─── Dataset content

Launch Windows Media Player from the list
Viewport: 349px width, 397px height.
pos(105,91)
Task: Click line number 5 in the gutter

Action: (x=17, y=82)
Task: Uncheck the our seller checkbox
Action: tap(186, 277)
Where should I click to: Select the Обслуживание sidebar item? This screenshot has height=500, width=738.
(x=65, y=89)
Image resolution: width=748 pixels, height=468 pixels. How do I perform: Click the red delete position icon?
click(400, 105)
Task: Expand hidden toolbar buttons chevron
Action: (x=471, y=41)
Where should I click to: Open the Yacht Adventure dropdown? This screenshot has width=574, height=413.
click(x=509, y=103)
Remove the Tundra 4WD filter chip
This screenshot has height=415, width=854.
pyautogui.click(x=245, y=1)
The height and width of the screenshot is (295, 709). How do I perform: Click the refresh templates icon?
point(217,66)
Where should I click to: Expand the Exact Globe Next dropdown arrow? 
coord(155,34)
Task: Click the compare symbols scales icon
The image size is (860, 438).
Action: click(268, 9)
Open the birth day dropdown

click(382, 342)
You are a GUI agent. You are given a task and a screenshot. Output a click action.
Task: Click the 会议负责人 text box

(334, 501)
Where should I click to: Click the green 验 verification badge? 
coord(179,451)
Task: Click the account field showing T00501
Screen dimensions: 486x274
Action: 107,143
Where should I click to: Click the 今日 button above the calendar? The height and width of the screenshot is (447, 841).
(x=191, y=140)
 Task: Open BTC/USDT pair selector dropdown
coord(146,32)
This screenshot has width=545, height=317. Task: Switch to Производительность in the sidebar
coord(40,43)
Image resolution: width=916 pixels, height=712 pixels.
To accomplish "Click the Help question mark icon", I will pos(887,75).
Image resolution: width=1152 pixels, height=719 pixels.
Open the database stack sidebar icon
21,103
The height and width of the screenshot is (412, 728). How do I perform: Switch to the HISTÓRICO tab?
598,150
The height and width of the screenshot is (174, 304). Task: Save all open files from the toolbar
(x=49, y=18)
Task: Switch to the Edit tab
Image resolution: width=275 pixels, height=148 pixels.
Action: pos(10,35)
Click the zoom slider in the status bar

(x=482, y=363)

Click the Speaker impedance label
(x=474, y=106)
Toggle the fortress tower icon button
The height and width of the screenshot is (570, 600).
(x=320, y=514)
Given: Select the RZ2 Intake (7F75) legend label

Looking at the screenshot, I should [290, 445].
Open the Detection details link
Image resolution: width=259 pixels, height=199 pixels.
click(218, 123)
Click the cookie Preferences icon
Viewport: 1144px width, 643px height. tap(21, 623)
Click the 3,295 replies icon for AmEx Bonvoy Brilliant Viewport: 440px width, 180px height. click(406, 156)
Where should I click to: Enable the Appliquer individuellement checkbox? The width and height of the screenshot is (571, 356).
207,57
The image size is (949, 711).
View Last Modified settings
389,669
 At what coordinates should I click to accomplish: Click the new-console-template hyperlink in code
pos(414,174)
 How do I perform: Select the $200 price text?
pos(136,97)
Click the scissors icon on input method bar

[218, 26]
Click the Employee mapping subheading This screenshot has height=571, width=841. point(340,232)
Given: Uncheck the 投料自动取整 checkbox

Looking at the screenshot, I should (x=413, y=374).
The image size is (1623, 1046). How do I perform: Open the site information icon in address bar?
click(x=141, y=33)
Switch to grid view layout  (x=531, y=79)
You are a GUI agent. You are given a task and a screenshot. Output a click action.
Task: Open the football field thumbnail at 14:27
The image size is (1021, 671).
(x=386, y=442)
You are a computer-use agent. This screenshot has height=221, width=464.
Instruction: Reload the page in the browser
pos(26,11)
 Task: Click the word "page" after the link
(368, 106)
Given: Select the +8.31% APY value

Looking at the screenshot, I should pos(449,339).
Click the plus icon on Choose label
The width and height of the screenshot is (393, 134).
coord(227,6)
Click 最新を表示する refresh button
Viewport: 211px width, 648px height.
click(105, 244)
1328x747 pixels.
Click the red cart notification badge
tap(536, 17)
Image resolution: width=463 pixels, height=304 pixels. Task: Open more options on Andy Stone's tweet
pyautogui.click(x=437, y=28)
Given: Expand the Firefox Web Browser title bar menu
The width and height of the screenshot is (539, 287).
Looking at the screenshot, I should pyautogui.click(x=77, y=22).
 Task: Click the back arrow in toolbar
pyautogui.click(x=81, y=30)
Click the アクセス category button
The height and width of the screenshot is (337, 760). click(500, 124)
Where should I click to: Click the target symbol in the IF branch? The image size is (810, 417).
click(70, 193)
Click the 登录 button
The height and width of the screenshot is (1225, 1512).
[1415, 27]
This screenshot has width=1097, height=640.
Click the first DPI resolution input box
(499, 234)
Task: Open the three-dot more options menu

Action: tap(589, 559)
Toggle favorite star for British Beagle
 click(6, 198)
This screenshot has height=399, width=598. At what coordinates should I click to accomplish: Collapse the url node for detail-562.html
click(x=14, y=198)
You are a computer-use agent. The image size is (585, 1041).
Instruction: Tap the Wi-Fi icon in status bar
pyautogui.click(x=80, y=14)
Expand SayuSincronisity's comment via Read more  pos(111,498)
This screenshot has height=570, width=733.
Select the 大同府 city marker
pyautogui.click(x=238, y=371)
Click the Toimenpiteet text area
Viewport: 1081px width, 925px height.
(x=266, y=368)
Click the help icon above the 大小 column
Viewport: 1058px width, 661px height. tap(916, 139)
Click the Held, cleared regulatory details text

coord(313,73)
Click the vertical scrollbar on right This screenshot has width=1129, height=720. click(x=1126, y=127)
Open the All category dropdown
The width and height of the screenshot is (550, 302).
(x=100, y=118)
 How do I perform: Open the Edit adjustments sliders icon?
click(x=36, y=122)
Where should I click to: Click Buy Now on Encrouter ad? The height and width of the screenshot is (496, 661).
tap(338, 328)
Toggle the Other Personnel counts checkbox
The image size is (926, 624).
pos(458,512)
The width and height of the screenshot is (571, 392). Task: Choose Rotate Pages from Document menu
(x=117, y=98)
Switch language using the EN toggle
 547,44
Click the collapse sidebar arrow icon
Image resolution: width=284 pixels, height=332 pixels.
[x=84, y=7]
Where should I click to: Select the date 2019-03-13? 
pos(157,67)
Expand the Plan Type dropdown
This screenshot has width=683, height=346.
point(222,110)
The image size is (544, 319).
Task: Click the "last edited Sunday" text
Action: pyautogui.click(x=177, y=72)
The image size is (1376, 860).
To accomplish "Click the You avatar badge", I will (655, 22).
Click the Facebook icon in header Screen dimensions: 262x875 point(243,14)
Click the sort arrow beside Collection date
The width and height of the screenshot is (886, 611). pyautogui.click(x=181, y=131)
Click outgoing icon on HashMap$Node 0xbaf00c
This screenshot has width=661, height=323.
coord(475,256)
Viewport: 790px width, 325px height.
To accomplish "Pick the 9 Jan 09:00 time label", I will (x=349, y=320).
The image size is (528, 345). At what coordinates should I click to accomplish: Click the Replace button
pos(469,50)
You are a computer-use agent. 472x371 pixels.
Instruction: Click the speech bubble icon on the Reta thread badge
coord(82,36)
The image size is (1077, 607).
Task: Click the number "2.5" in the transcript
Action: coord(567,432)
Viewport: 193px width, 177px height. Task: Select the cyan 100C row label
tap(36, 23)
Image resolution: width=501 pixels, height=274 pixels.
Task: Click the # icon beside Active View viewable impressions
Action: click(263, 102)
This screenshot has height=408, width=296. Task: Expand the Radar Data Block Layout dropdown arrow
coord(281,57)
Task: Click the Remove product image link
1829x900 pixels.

──────

Assignment:
Please print the full listing shown above, exactly as it appears.

Written response:
Launch Windows Media Player from the list
Viewport: 349px width, 397px height.
pos(105,91)
Task: Click line number 5 in the gutter

Action: (x=17, y=82)
Task: Uncheck the our seller checkbox
Action: tap(186, 277)
Where should I click to: Select the Обслуживание sidebar item? This screenshot has height=500, width=738.
(x=65, y=89)
Image resolution: width=748 pixels, height=468 pixels. How do I perform: Click the red delete position icon?
click(400, 105)
Task: Expand hidden toolbar buttons chevron
Action: (x=471, y=41)
Where should I click to: Open the Yacht Adventure dropdown? This screenshot has width=574, height=413.
click(x=509, y=103)
Remove the Tundra 4WD filter chip
This screenshot has height=415, width=854.
pyautogui.click(x=245, y=1)
The height and width of the screenshot is (295, 709). How do I perform: Click the refresh templates icon?
point(217,66)
Where should I click to: Expand the Exact Globe Next dropdown arrow? 
coord(155,34)
Task: Click the compare symbols scales icon
The image size is (860, 438).
Action: click(268, 9)
Open the birth day dropdown

click(382, 342)
You are a GUI agent. You are given a task and a screenshot. Output a click action.
Task: Click the 会议负责人 text box

(334, 501)
Where should I click to: Click the green 验 verification badge? 
coord(179,451)
Task: Click the account field showing T00501
Screen dimensions: 486x274
Action: 107,143
Where should I click to: Click the 今日 button above the calendar? The height and width of the screenshot is (447, 841).
(x=191, y=140)
 Task: Open BTC/USDT pair selector dropdown
coord(146,32)
This screenshot has width=545, height=317. Task: Switch to Производительность in the sidebar
coord(40,43)
Image resolution: width=916 pixels, height=712 pixels.
To accomplish "Click the Help question mark icon", I will pos(887,75).
Image resolution: width=1152 pixels, height=719 pixels.
Open the database stack sidebar icon
21,103
The height and width of the screenshot is (412, 728). How do I perform: Switch to the HISTÓRICO tab?
598,150
The height and width of the screenshot is (174, 304). Task: Save all open files from the toolbar
(x=49, y=18)
Task: Switch to the Edit tab
Image resolution: width=275 pixels, height=148 pixels.
Action: pos(10,35)
Click the zoom slider in the status bar

(x=482, y=363)

Click the Speaker impedance label
(x=474, y=106)
Toggle the fortress tower icon button
The height and width of the screenshot is (570, 600).
(x=320, y=514)
Given: Select the RZ2 Intake (7F75) legend label

Looking at the screenshot, I should [290, 445].
Open the Detection details link
Image resolution: width=259 pixels, height=199 pixels.
click(218, 123)
Click the cookie Preferences icon
Viewport: 1144px width, 643px height. tap(21, 623)
Click the 3,295 replies icon for AmEx Bonvoy Brilliant Viewport: 440px width, 180px height. click(406, 156)
Where should I click to: Enable the Appliquer individuellement checkbox? The width and height of the screenshot is (571, 356).
207,57
The image size is (949, 711).
View Last Modified settings
389,669
 At what coordinates should I click to accomplish: Click the new-console-template hyperlink in code
pos(414,174)
 How do I perform: Select the $200 price text?
pos(136,97)
Click the scissors icon on input method bar

[218, 26]
Click the Employee mapping subheading This screenshot has height=571, width=841. point(340,232)
Given: Uncheck the 投料自动取整 checkbox

Looking at the screenshot, I should (x=413, y=374).
The image size is (1623, 1046). How do I perform: Open the site information icon in address bar?
click(x=141, y=33)
Switch to grid view layout  (x=531, y=79)
You are a GUI agent. You are given a task and a screenshot. Output a click action.
Task: Open the football field thumbnail at 14:27
The image size is (1021, 671).
(x=386, y=442)
You are a computer-use agent. This screenshot has height=221, width=464.
Instruction: Reload the page in the browser
pos(26,11)
 Task: Click the word "page" after the link
(368, 106)
Given: Select the +8.31% APY value

Looking at the screenshot, I should pos(449,339).
Click the plus icon on Choose label
The width and height of the screenshot is (393, 134).
coord(227,6)
Click 最新を表示する refresh button
Viewport: 211px width, 648px height.
click(105, 244)
1328x747 pixels.
Click the red cart notification badge
tap(536, 17)
Image resolution: width=463 pixels, height=304 pixels. Task: Open more options on Andy Stone's tweet
pyautogui.click(x=437, y=28)
Given: Expand the Firefox Web Browser title bar menu
The width and height of the screenshot is (539, 287).
Looking at the screenshot, I should pyautogui.click(x=77, y=22).
 Task: Click the back arrow in toolbar
pyautogui.click(x=81, y=30)
Click the アクセス category button
The height and width of the screenshot is (337, 760). click(500, 124)
Where should I click to: Click the target symbol in the IF branch? The image size is (810, 417).
click(70, 193)
Click the 登录 button
The height and width of the screenshot is (1225, 1512).
[1415, 27]
This screenshot has width=1097, height=640.
Click the first DPI resolution input box
(499, 234)
Task: Open the three-dot more options menu

Action: tap(589, 559)
Toggle favorite star for British Beagle
 click(6, 198)
This screenshot has height=399, width=598. At what coordinates should I click to accomplish: Collapse the url node for detail-562.html
click(x=14, y=198)
You are a computer-use agent. The image size is (585, 1041).
Instruction: Tap the Wi-Fi icon in status bar
pyautogui.click(x=80, y=14)
Expand SayuSincronisity's comment via Read more  pos(111,498)
This screenshot has height=570, width=733.
Select the 大同府 city marker
pyautogui.click(x=238, y=371)
Click the Toimenpiteet text area
Viewport: 1081px width, 925px height.
(x=266, y=368)
Click the help icon above the 大小 column
Viewport: 1058px width, 661px height. tap(916, 139)
Click the Held, cleared regulatory details text

coord(313,73)
Click the vertical scrollbar on right This screenshot has width=1129, height=720. click(x=1126, y=127)
Open the All category dropdown
The width and height of the screenshot is (550, 302).
(x=100, y=118)
 How do I perform: Open the Edit adjustments sliders icon?
click(x=36, y=122)
Where should I click to: Click Buy Now on Encrouter ad? The height and width of the screenshot is (496, 661).
tap(338, 328)
Toggle the Other Personnel counts checkbox
The image size is (926, 624).
pos(458,512)
The width and height of the screenshot is (571, 392). Task: Choose Rotate Pages from Document menu
(x=117, y=98)
Switch language using the EN toggle
 547,44
Click the collapse sidebar arrow icon
Image resolution: width=284 pixels, height=332 pixels.
[x=84, y=7]
Where should I click to: Select the date 2019-03-13? 
pos(157,67)
Expand the Plan Type dropdown
This screenshot has width=683, height=346.
point(222,110)
The image size is (544, 319).
Task: Click the "last edited Sunday" text
Action: pyautogui.click(x=177, y=72)
The image size is (1376, 860).
To accomplish "Click the You avatar badge", I will (655, 22).
Click the Facebook icon in header Screen dimensions: 262x875 point(243,14)
Click the sort arrow beside Collection date
The width and height of the screenshot is (886, 611). pyautogui.click(x=181, y=131)
Click outgoing icon on HashMap$Node 0xbaf00c
This screenshot has width=661, height=323.
coord(475,256)
Viewport: 790px width, 325px height.
To accomplish "Pick the 9 Jan 09:00 time label", I will (x=349, y=320).
The image size is (528, 345). At what coordinates should I click to accomplish: Click the Replace button
pos(469,50)
You are a computer-use agent. 472x371 pixels.
Instruction: Click the speech bubble icon on the Reta thread badge
coord(82,36)
The image size is (1077, 607).
Task: Click the number "2.5" in the transcript
Action: coord(567,432)
Viewport: 193px width, 177px height. Task: Select the cyan 100C row label
tap(36, 23)
Image resolution: width=501 pixels, height=274 pixels.
Task: Click the # icon beside Active View viewable impressions
Action: click(263, 102)
This screenshot has height=408, width=296. Task: Expand the Radar Data Block Layout dropdown arrow
coord(281,57)
Task: Click the Remove product image link
1829x900 pixels.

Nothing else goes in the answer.